報告題目：Image Super Resolution with Generative Adversarial Networks
報告摘要：Image super resolution (SR) is a classical method to enhance the image visual quality. SR methods based on Generative Adversarial Networks (GAN) have the potential to recover realistic textures and missing details. In this talk, I will introduce four representative GAN based SR methods. As the seminal work, SRGAN first applies GAN for image SR in CVPR2017. Later in CVPR2018, SFT-Net incorporates image segmentation maps as additional priors to generate semantically meaningful details. After that, PIRM2018 held an SR Challenge and employed Perceptual Index (PI) to evaluate the perceptual quality. Enhanced SRGAN (ESRGAN) won the challenge on perceptual scores and became a new state-of-the-art. In ICCV2019, RankSRGAN further surpasses ESRGAN by employing a ranking network. It can be easily optimized in direction of indifferentiable perceptual metrics.

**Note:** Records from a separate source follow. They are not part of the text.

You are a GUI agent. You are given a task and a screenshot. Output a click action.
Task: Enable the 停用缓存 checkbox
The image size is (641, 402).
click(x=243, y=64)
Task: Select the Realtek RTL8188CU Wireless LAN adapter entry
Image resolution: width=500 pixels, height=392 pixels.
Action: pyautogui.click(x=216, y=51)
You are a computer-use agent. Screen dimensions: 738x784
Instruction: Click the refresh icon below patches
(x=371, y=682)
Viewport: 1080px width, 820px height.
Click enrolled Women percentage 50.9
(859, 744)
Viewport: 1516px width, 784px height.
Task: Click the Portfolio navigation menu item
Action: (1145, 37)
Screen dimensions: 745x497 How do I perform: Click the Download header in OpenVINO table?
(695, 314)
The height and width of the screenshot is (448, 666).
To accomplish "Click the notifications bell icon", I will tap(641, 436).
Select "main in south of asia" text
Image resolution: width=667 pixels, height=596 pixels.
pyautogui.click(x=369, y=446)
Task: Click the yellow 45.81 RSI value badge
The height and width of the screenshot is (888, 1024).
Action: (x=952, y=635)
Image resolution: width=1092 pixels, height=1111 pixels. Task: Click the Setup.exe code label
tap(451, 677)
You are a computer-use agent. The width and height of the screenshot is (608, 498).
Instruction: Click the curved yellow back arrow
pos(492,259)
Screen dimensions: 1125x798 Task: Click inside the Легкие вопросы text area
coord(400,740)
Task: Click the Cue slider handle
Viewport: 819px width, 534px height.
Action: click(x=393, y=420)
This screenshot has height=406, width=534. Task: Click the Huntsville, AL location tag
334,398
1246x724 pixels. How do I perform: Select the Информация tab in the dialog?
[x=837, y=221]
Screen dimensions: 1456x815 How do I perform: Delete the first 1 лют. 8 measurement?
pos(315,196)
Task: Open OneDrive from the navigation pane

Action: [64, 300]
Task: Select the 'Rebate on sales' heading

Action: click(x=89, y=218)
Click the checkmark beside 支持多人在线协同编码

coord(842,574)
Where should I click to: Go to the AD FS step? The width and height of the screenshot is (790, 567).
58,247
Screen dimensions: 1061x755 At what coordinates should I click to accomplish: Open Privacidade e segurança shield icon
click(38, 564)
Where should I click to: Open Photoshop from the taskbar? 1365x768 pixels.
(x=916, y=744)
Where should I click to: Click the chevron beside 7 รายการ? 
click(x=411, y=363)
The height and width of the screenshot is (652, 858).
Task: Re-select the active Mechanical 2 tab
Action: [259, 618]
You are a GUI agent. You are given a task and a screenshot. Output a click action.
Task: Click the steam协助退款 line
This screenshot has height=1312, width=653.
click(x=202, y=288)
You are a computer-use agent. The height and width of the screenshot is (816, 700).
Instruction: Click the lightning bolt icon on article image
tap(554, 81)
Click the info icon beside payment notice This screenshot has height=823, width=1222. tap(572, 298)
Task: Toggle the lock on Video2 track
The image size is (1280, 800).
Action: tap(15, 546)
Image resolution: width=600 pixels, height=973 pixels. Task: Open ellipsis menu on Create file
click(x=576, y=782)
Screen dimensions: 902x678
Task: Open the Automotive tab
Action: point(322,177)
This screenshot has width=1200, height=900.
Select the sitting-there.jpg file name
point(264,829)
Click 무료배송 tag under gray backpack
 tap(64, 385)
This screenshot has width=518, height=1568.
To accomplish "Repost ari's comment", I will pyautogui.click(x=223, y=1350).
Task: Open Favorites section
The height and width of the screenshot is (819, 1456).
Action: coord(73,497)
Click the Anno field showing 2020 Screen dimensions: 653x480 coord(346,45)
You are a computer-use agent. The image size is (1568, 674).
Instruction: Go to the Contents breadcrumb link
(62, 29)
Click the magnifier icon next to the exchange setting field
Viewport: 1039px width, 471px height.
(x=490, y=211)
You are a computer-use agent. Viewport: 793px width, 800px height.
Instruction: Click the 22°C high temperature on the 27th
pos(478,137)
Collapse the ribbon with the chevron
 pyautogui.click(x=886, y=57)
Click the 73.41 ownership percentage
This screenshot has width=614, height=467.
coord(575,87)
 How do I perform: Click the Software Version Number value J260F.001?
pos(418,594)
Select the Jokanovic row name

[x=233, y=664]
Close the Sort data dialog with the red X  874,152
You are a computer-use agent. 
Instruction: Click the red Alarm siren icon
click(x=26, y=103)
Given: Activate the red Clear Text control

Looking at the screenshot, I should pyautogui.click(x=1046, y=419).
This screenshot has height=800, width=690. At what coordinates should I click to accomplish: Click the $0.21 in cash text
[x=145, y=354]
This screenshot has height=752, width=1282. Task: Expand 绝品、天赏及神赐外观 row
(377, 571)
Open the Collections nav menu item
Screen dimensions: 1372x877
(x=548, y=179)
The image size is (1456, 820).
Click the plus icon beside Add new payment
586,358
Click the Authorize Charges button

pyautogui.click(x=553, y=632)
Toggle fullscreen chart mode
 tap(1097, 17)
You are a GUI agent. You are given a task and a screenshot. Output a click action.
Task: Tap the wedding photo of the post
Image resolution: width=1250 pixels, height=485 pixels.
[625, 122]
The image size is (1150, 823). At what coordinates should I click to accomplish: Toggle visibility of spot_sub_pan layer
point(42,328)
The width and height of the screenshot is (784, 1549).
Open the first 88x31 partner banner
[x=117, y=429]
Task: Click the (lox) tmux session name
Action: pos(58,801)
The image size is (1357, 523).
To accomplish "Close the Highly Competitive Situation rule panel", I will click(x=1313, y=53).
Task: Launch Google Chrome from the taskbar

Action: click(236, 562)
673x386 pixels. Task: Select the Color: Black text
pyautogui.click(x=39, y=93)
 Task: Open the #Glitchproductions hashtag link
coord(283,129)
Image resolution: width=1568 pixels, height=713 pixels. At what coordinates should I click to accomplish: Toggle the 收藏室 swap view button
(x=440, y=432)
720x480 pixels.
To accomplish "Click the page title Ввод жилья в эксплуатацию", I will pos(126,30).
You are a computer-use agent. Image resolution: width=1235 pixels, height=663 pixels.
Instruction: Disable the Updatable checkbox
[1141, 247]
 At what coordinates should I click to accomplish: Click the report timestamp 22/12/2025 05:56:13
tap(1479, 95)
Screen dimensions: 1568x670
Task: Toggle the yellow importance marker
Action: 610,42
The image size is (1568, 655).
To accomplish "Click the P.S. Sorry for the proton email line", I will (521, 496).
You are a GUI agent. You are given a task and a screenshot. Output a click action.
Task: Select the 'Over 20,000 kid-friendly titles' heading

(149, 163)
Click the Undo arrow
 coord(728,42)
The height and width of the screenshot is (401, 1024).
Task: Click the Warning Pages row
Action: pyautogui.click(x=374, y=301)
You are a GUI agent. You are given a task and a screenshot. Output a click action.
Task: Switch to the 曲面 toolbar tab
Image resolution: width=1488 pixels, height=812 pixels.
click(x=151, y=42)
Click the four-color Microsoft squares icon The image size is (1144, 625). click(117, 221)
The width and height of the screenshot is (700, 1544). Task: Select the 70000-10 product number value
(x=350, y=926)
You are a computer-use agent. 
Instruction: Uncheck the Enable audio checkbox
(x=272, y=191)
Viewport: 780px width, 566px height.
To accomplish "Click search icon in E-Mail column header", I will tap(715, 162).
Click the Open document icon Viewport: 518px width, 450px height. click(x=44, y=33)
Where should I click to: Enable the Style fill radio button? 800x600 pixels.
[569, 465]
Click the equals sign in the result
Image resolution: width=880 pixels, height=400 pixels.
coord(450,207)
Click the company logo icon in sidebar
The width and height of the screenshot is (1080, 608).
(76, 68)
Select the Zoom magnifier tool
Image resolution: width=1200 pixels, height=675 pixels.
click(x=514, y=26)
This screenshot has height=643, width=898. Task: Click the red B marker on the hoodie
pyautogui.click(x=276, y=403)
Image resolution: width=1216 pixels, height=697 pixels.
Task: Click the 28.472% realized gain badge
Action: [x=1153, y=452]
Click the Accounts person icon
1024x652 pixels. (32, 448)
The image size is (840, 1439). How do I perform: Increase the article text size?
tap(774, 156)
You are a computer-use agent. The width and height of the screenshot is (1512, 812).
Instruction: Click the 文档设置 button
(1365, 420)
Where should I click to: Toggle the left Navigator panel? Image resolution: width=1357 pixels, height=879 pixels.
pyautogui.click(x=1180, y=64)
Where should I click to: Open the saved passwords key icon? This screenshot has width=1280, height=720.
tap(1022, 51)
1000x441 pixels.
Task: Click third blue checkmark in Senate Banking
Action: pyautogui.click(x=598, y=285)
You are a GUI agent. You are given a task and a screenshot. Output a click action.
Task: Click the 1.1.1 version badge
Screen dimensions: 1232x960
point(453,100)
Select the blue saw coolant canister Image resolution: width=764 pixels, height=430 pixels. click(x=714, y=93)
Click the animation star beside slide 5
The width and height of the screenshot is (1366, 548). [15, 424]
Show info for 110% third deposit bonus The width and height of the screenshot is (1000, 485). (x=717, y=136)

報告專家簡介：Chao Dong is currently an associate professor in Shenzhen Institute of Advanced Technology, Chinese Academy of Science. He received his Ph.D. degree from The Chinese University of Hong Kong, advised by Prof. Xiaoou Tang and Prof. Chen-Change Loy. In 2014, he first introduced deep learning method -- SRCNN into the super-resolution field. This seminal work was published in TPAMI and was chosen as one of the top ten “Most popular Articles” in 2016. His team has won the first place in international super-resolution challenges –NTIRE2018, PIRM2018 and NTIRE2019. He worked in SenseTime from 2016 to 2018, as the team leader of Image Quality Group. He, with his team, developed the first deep learning based “digital zoom” for smart phone cameras. His Google citation has surpassed 4900. His current research interest focuses on low-level vision problems, such as image/video super-resolution, denoising and enhancement.